Only occasionally did the mask of perfection fall. When the Bahamian prime minister took some Commonwealth leaders on a booze cruise around Nassau in 1985 so that they arrived badly late for the family photograph on Britannia’s deck, the frustrated monarch finally snapped. Her press secretary was standing between the group and the cameras: “Michael, you in the way. Get out of the way!”
Suddenly realising we were filming, she then gave us the widest and most glorious of smiles. She’d allowed herself to be caught off guard but really quite enjoyed it.
What an extraordinary life. Her every waking moment observed and noted. Not something most of us would welcome. She never went to school. When she joined the Brownies, the pack came to her. Though she would certainly have vetoed the idea, history should know her as 'Elizabeth the Great'.
She didn’t think she was marvellous but she was. Here’s an example:
In my first week as BBC TV court correspondent, a newspaper splashed the headline: 'Queen heart scare'. The story said she had been consulting doctors.
“Is it true?” my editor asked. “Can you stand the story up?”
Before I could call a friendly cardiologist in Harley Street, the Queen killed the story. She sprinted 92 steps up a lighthouse in Aberdeen, leaving half a dozen men panting behind her.
That was her way of scotching an untrue story. Unable to answer directly, she made her point by demonstrating its falsity.
To ram the message home, the following year she climbed the Great Wall of China like a chamois, snapping photographs on her gold-plated Leica as she went.
In places, the wall is extremely steep. One by one, her courtiers fell behind. The Queen was heading in the general direction of Mongolia, when her private secretary waved to her to come back.
In 1986, she was showing that she was fitter than most and well up to the physical demands of a long days, with hour upon hour of standing patiently to allow others their moment of glory.

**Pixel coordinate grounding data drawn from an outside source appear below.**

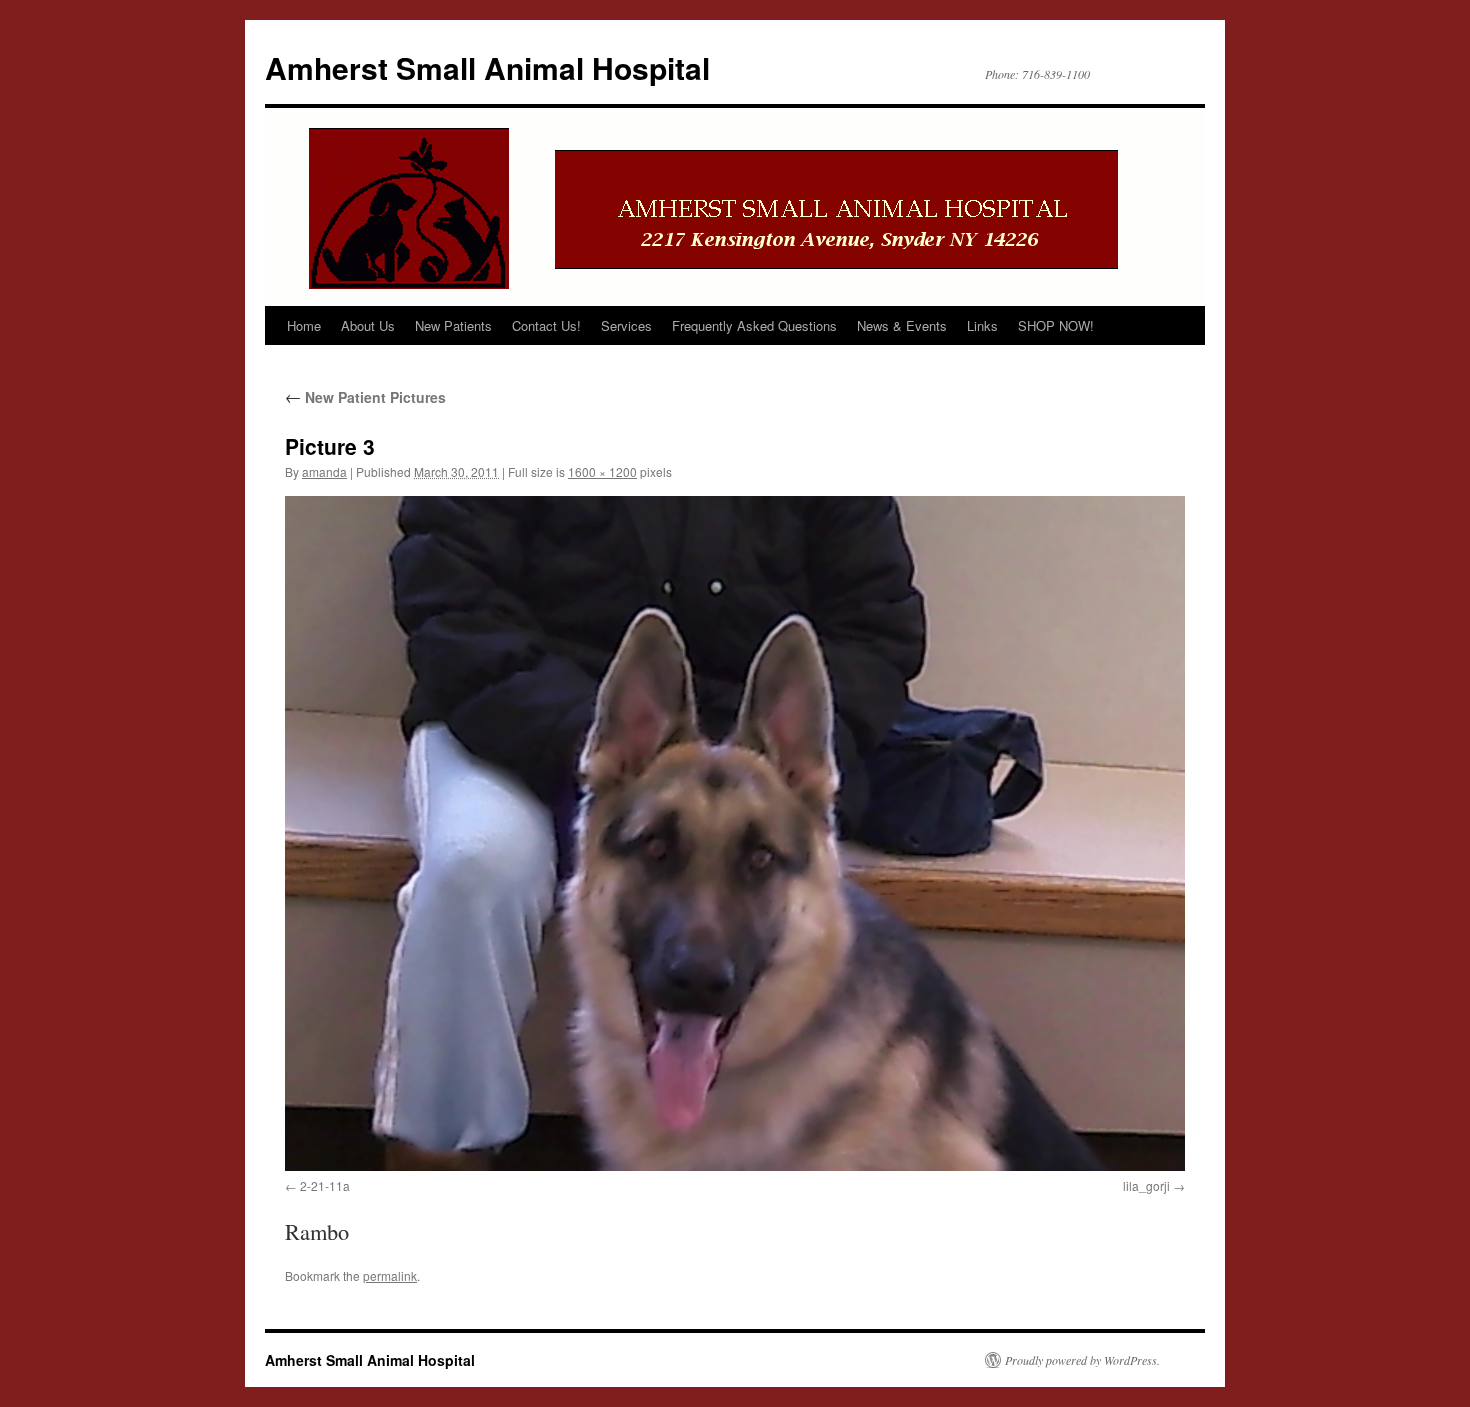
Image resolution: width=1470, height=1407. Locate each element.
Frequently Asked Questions (754, 325)
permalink (390, 1275)
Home (304, 325)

The Queen got on with Her Majesty’s Corps of Scribes and Snappers pretty well but was stickler for detail, especially when it came to the Commonwealth.

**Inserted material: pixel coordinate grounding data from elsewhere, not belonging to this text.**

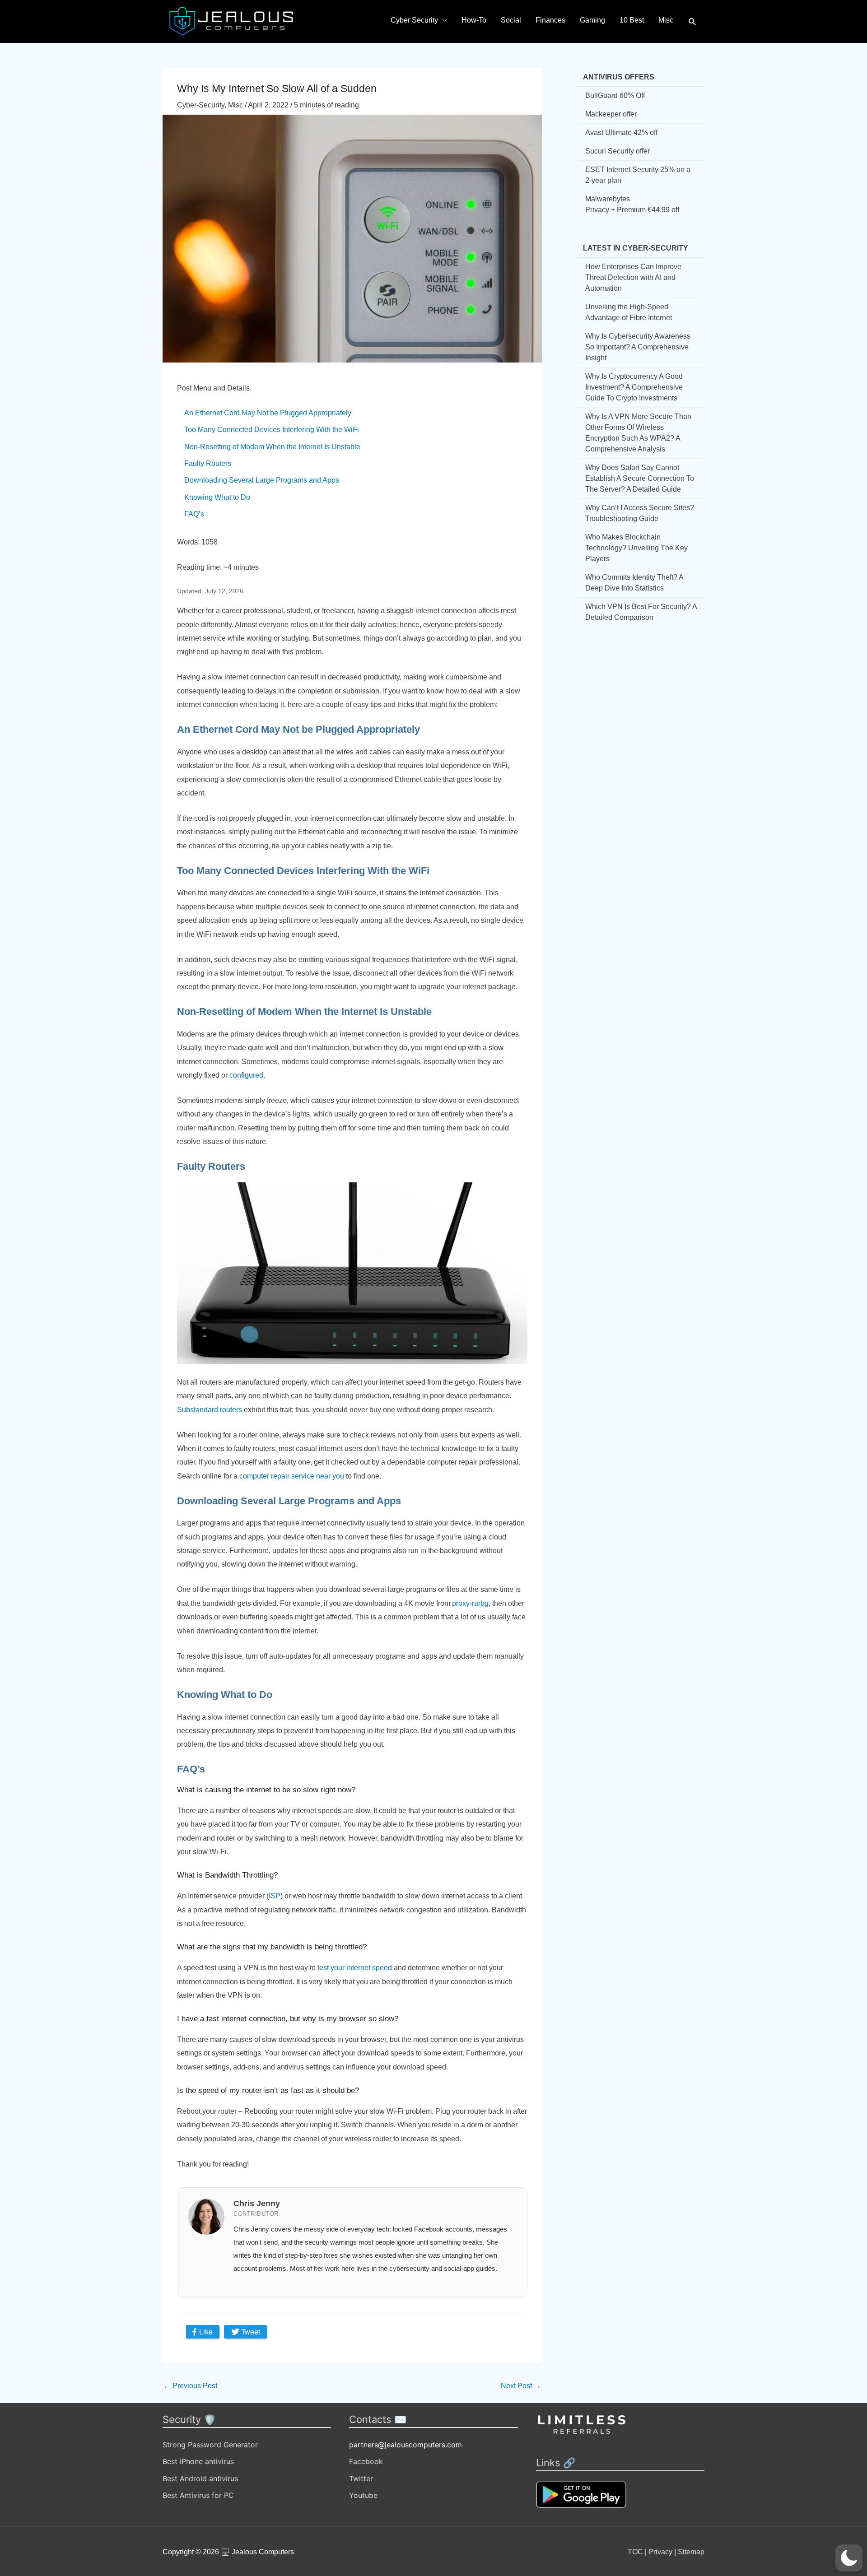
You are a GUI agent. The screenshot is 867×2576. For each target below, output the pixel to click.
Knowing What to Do (217, 497)
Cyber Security (414, 20)
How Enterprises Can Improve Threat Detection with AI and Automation (633, 277)
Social (511, 20)
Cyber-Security (200, 105)
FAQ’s (194, 514)
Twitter (361, 2478)
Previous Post (190, 2386)
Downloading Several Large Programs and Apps (261, 480)
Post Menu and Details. (214, 388)
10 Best (632, 20)
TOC (635, 2552)
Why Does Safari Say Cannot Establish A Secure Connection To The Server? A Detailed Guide (639, 478)
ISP (274, 1896)
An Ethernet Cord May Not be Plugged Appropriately (267, 413)
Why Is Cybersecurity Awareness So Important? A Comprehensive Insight (637, 347)
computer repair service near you (291, 1476)
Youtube (363, 2495)
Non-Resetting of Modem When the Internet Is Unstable (272, 447)
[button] (692, 22)
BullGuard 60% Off (615, 95)
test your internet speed (354, 1968)
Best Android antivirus (200, 2478)
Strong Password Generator (210, 2444)
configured (245, 1075)
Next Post (521, 2386)
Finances (550, 20)
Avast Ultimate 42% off (621, 132)
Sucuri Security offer (617, 151)
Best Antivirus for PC (198, 2495)
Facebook (366, 2461)
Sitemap (691, 2552)
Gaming (592, 20)
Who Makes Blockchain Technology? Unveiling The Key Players (636, 548)
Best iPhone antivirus (198, 2461)
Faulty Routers (207, 463)
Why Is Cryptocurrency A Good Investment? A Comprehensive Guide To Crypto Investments (634, 387)
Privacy (660, 2552)
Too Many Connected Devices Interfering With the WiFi (271, 429)
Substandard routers (209, 1410)
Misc (665, 20)
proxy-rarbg (470, 1603)
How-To (473, 20)
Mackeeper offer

Covering a tour of Canada in 1978, BBC Radio’s Stephen Claypole reported a row that had broken out between the federal government and the provinces. The Queen heard his report while on her aircraft, thought it was wrong and went looking for Claypole at a reception in Newfoundland.
She questioned him closely about his perfectly accurate report until the Daily Express’s renowned royal photographer John Downing came to his rescue by changing the subject to the noise of the Vickers VC-10 in which she was flying. “Not as noisy as the BAC 11’s and Tridents that circle Windsor Castle”, said the Queen. “They rattle our windows”.
Claypole recently recalled: “The Queen certainly knew more about the Canadian Constitution than I did. She did ask me for a copy of my script which I quickly consigned to the wastepaper basket”.
A rare Royal command that was not obeyed.
When a minor royal personage moaned to me about negative stories, I told him the time for the Royal Family to worry about the media was when the media were no longer interested.
With the Queen, from first to last, we were always interested.